The NIA established that Shariq was radicalised by and operated under the ideological influence of the Islamic State (ISIS). He is described in agency documents as a "lone wolf" — an individual who plans and executes attacks independently without direct operational command from an organised cell, making him particularly difficult to track before the act. Investigators believe his primary target was either the Kadri temple or a heavily crowded public space in Mangaluru, a city known for its communal sensitivity.
The court's acceptance of all key charges, including the sweeping UAPA provisions, underscores the judicial acknowledgement that the Mangaluru blast was not merely a criminal act but a deliberate act of terrorism directed against the Indian state and its citizens.
The NIA Special Court in Bengaluru conducted a rigorous, evidence-intensive trial spanning four years.

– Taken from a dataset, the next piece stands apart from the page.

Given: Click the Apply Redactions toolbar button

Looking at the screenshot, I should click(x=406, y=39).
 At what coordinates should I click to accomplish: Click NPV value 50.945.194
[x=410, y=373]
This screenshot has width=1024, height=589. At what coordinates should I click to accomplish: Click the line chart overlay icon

Prosecutors presented forensic evidence, witness testimonies, digital trails, and investigative reports that collectively painted an undeniable picture of premeditated terrorism. The court scrutinised each piece of evidence before arriving at the guilty verdict and the sentence of 10 years of rigorous imprisonment for Shariq.
The verdict is being seen as a significant milestone for India's counter-terrorism jurisprudence, demonstrating the NIA's capacity to build watertight cases against individuals operating under the lone-wolf model of radicalisation. Security analysts note that the conviction sends a strong message that ISIS-inspired domestic operatives will face the full force of Indian law.
The 2022 Mangaluru autorickshaw blast had sent shockwaves through coastal Karnataka, a region historically sensitive to communal tensions. The revelation that a lone operative with a fake identity and a bomb-making facility had been operating within the state amplified security concerns. Today's verdict has brought a measure of judicial closure to the residents of Mangaluru and to auto driver Purushottam Poojary, who narrowly escaped death and has since recovered.
Law enforcement officials have maintained heightened surveillance in the coastal belt since the 2022 incident. The successful prosecution of Shariq is expected to reinforce inter-agency intelligence cooperation between the NIA, Karnataka Police, and central security agencies in monitoring radicalisation networks across the state.